Ainda não temos um Plano Diretor das Ferrovias, onde deveríamos planejar a expansão e modernização de nossa malha ferroviária, tanto de passageiros como de cargas, de longa distância e urbana, para os próximos 30 anos, por exemplo. Que sonho seria, nos próximos meses, o governo federal, os estados e grandes cidades, aliados ao setor produtivo, à sociedade civil e à academia, reunidos em um Grupo de Trabalho, elaborarem o Plano Diretor das Ferrovias do Brasil, definindo os investimentos que serão realizados nos próximos anos, reservando uma parcela dos orçamentos públicos, assim como desenhando a participação privada. Todos saberíamos os próximos passos nos 30 anos seguintes, permitindo planejamento, engajamento e execução eficientes. Que impacto soberbo isso teria na indústria, no meio ambiente, na logística e na eficiência do nosso país.
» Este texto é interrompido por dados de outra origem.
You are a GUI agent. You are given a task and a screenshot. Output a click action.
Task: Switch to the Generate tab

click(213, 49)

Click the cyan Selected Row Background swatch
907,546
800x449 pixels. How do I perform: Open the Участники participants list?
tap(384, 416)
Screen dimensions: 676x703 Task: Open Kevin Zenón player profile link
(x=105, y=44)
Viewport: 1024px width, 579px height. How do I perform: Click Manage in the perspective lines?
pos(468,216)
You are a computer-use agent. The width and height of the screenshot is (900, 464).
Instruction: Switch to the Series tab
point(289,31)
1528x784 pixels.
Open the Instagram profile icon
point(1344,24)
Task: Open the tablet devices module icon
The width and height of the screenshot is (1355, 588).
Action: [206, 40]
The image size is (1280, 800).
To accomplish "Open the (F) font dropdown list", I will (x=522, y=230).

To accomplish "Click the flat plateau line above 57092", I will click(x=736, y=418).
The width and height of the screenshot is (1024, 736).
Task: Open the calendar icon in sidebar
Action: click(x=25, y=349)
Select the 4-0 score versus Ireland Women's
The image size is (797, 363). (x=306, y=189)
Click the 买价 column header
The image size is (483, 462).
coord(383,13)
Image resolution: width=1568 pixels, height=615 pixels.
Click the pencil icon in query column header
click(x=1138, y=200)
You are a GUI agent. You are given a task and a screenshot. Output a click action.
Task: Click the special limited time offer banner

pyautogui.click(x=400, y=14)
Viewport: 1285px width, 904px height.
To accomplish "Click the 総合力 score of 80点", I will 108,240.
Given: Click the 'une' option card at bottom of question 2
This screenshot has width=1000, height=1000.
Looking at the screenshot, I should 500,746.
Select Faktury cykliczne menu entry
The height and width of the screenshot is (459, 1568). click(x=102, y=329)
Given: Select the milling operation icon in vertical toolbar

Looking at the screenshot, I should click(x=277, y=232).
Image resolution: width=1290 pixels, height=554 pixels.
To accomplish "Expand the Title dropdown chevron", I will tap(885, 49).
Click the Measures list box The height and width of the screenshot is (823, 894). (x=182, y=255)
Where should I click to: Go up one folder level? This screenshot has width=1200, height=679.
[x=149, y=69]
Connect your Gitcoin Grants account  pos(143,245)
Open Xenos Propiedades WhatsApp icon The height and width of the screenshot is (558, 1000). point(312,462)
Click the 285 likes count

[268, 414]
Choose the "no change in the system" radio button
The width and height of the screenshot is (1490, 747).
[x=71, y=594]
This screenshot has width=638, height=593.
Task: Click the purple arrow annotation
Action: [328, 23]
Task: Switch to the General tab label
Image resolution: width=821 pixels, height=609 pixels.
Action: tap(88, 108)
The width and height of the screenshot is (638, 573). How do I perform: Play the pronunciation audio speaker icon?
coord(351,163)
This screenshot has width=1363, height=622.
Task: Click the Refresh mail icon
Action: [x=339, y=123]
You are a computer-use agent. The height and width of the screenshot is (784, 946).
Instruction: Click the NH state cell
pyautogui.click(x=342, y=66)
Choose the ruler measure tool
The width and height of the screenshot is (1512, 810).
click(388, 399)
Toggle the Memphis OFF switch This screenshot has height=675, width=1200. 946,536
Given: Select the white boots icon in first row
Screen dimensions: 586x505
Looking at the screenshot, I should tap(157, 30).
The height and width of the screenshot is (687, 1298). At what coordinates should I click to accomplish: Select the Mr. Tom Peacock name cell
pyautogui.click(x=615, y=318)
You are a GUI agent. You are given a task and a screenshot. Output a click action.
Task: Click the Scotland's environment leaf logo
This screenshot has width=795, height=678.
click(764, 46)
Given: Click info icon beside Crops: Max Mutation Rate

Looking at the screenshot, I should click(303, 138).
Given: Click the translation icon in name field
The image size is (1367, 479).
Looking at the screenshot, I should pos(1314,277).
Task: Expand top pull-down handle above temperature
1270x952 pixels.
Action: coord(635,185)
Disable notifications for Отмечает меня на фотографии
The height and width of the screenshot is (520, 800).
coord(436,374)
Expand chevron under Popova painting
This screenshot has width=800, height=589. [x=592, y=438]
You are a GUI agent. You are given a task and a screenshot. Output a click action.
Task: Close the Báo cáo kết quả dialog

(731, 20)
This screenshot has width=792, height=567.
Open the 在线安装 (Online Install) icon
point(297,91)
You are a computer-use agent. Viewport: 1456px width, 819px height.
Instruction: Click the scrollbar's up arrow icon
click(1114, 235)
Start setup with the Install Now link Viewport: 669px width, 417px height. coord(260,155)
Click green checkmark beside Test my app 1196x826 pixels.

Os poucos investimentos são feitos como solavancos de carro quase sem bateria. Vamos resolvendo o que parecer ser mais urgente conforme demandas e necessidades regionais. É preciso organizar o investimento assegurando sua perenidade e enxergando as prioridades como partes de um grande plano nacional de desenvolvimento da logística de carga e do transporte de passageiros. Pode ser até que os valores a serem aplicados não sejam exatamente aqueles dos nossos sonhos. Mas ao sabermos de antemão quais os investimentos prioritários para os próximos 30 anos, de que forma os recursos serão assegurados, podermos planejar o tamanho da indústria, os ganhos de eficiência e, com resultados positivos, alavancarmos ainda mais recursos e esforços.

Precisamos olhar o problema como fez Juscelino Kubitschek ao criar o seu programa de metas. O projeto definia os objetivos (eram 30), organizados em cinco setores: energia, transporte, indústria, educação e alimentação.

O envolvimento do setor privado, por meio de parcerias público-privadas, pode desempenhar um papel vital na superação desses desafios. A atração de investimentos privados não apenas alivia a pressão sobre os recursos públicos, mas também traz expertise e eficiência na implementação de projetos de transporte sobre trilhos.

A COP28 oferece ao Brasil uma oportunidade única para consolidar seu compromisso com a sustentabilidade ambiental e promover investimentos estratégicos em setores- chave, como os transportes sobre trilhos. Ao abordar desafios específicos e aproveitar as vantagens dos sistemas ferroviários, o Brasil pode não apenas cumprir suas metas climáticas, mas também impulsionar o desenvolvimento econômico sustentável e melhorar a qualidade de vida de sua população.

Para que a COP28 não seja mais uma grande frustração, como bem disse o Presidente da República em relação às conferências anteriores, poderia ele mesmo, por decreto, criar o Grupo de Trabalho que, com senso de urgência e prioridades, em seis meses poderia nos brindar com o Plano Diretor das Ferrovias 2024-2054. Por que não fazer?


2 Comentários

  1. Para nós que viemos do setor ferroviário, toda proposta que possa trazer mais satisfação ao usuário com o serviço prestado é benéfica. Propostas que tragam benefícios para o público, para o país e para os setores empresariais envolvidos gerando empregos.

  2. Mais um excelente tema trazido pelo mestre Sérgio Avelleda, referente a COP-28 e um futuro Plano Diretor das Ferrovias. O renascimento do setor ferroviário no Brasil não apenas seria útil na questão da mobilidade urbana e sustentabilidade, como também no fator da geração de novos empregos no setor metroferroviário. No Rio de Janeiro, por exemplo, há uma escassez total de ofertas de emprego na área metroferroviária, afinal, é um Estado onde pouco se investe nesta área, diferente do que vemos por exemplo em São Paulo e outras Unidades da Federação. Vivo essa escassez na pele: sou ferroviário, com uma pós e um MBA na área e não consigo emprego no estado do Rio. Para voltar a trabalhar no setor, serei obrigado a mudar para outro Estado. Havendo incentivo, investimento e a execução de um Plano Diretor para a Ferrovia, tudo irá girar melhor dentro do ambiente metroferroviário brasileiro. Fica aí a torcida por dias melhores para este importante modal em nosso país.